A major concern of researchers and managers is that present-day forests and forest management will need to be adapted to a changing climate, if the supply of forest goods and services is to remain sustainable (Lemprière et al. 2008; Johnston et al. 2010a, 2010b; Williamson et al. 2010). Adapting SFM to account for climate change is likely to be essential if the sustainability objective is to be achieved and maintained “for present and future generations”. Significant challenges remain, however, in identifying appropriate adaptations and deciding where and when they should be implemented. Uncertainty in the timing, location, and magnitude of climate change and its impacts will need to be considered in planning SFM for the future. For example, increased occurrence of fires, insect outbreaks, and mortality related to drought are all expected (e.g., Trenberth et al. 2003), but the need for, and cost of, adaptation measures to address these threats will vary across the country and according to future management objectives.
Scenarios are tools that can be used to account for uncertainty in decision making in a systematic, ordered way. (For example, they can be used to assess sensitivity of the system of interest to plausible levels of change.) Scenarios can be viewed as thought experiments that allow exploration of how future climate may differ from that of the present, leading to alternative impacts on a system of interest, such as a managed forest. Scenarios are therefore often the products of some form of “model”, meaning any representation of ideas about how climate changes may affect the system of interest (i.e., models can be conceptual, qualitative, or quantitative).

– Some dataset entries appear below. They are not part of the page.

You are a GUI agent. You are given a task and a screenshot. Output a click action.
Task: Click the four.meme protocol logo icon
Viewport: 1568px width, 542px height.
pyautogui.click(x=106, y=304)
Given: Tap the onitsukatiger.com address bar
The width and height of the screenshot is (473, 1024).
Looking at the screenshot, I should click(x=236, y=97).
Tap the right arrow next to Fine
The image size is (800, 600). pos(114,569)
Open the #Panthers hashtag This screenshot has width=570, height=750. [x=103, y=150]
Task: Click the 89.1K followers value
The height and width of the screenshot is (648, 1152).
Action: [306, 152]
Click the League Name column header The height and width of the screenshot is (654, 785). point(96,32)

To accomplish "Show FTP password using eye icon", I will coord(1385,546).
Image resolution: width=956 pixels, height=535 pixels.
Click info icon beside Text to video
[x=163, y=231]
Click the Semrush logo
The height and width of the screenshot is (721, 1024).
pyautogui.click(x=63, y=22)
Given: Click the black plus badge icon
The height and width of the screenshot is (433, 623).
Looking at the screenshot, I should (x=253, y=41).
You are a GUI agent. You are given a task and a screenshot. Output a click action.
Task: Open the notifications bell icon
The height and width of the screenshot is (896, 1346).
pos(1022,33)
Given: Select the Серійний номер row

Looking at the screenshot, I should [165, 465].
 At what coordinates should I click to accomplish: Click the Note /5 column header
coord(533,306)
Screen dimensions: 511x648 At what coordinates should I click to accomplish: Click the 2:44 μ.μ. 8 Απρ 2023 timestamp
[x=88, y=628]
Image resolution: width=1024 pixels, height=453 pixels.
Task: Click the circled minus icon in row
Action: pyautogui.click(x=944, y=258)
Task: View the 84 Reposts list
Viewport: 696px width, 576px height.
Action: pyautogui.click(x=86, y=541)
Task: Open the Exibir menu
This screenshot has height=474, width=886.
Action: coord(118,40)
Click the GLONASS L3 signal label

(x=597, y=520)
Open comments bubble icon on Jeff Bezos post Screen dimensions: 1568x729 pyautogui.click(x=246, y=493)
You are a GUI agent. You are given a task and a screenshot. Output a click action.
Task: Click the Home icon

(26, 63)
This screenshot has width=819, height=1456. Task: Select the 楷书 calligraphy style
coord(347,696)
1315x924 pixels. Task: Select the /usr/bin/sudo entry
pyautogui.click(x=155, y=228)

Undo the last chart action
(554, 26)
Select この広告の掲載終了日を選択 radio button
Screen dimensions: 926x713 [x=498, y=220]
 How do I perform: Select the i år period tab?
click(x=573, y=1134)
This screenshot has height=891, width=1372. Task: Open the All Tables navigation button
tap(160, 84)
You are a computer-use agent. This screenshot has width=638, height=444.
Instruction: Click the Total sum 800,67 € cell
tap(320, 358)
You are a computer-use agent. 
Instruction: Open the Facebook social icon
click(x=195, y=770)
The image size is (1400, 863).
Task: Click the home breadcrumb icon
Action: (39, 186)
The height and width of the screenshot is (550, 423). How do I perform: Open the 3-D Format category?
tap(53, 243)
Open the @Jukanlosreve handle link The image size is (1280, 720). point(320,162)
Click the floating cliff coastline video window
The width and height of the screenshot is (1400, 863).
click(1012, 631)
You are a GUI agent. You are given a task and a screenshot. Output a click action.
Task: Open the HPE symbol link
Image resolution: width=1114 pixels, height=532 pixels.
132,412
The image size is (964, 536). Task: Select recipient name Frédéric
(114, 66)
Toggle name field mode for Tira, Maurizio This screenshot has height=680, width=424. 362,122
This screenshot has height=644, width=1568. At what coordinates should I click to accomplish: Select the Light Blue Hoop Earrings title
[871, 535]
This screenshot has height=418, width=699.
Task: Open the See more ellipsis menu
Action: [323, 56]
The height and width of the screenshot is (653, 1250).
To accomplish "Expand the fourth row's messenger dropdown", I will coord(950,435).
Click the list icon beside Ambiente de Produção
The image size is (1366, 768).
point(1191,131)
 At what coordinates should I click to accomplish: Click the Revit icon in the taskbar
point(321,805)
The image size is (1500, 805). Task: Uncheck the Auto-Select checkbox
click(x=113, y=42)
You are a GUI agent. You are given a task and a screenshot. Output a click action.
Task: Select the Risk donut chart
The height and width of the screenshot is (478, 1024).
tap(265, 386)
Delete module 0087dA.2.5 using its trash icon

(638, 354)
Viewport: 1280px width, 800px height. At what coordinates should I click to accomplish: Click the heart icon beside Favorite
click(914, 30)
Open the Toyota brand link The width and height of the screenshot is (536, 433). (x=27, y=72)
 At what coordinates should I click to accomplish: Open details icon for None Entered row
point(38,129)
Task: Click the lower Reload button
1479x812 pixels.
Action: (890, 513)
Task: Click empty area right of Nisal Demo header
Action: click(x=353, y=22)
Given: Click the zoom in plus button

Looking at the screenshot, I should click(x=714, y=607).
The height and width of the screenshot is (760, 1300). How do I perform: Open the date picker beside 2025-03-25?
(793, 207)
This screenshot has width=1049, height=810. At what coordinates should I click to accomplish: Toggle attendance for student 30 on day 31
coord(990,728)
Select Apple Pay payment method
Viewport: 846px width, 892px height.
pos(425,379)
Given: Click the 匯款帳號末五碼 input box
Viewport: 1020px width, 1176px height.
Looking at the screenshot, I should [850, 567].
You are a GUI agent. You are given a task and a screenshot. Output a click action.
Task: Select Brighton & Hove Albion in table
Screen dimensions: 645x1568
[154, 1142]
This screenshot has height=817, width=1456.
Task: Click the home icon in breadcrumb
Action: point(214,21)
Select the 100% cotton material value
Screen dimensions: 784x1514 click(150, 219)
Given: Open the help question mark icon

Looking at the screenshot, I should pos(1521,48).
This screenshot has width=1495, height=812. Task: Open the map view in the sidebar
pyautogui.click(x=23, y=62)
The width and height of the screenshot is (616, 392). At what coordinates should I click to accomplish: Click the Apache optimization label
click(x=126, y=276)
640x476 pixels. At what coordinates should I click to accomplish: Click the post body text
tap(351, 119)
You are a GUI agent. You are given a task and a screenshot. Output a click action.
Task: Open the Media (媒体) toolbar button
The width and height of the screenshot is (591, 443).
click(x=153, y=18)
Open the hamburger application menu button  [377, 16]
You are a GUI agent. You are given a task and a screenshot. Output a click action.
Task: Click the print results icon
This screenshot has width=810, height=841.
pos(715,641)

Scenario analysis allows decision makers to consider a range of possible futures and to develop adaptive measures that are more likely to remain effective within that range of possibilities. The effects of multiple uncertainties, including the potential consequences of adaptations, can be explored, enabling the development of strategies and decisions that are more robust in most of the potential outcomes. It is important that scenario analysis be guided by stakeholders with competing long-term visions of what is desired for the future (not all of which may be achievable), to direct the implementation of both short- and long-term adaptation measures (Bizikova et al. 2009). SFM practitioners will also need to be aware of the wider consequences of any planned adaptation and be ready to modify actions if and when necessary (Gray 2012).
Scenarios analysis is an appropriate means of integrating considerations of climate change into long-term planning for SFM. The use of scenarios of future climate and of its impacts, particularly at the local scale (i.e., an area corresponding to a forest management unit or a community and the land base that supports it), is also a key element of assessing the vulnerability of SFM to climate change. Vulnerability assessment has become an established approach to understanding and responding to the potential effects of climate change on a system of interest (e.g., IPCC 2001; Metzger et al. 2005; Smit and Wandel 2006), such as a managed forest (Williamson et al. 2012).
The purpose of this report is to review the topic of scenarios, to identify those that are relevant to SFM, and to examine how they can be used to envision future climate conditions and the responses of socioecological systems, as these systems affect SFM. Supporting information on the availability of scenarios developed for Canada, and other resources, are documented in the appendices. The report also provides guidance on how scenarios can be used in vulnerability assessments and in the development of adaptation strategies for SFM.
Citation: Price, D.T.; Isaac, K.J. 2015. Adapting sustainable forest management to climate change: a comprehensive report on scenarios for vulnerability assessment. Nat. Resour. Can., Can. For. Serv., North. For. Cent., Edmonton, AB. Inf. Rep. NOR-X-422E.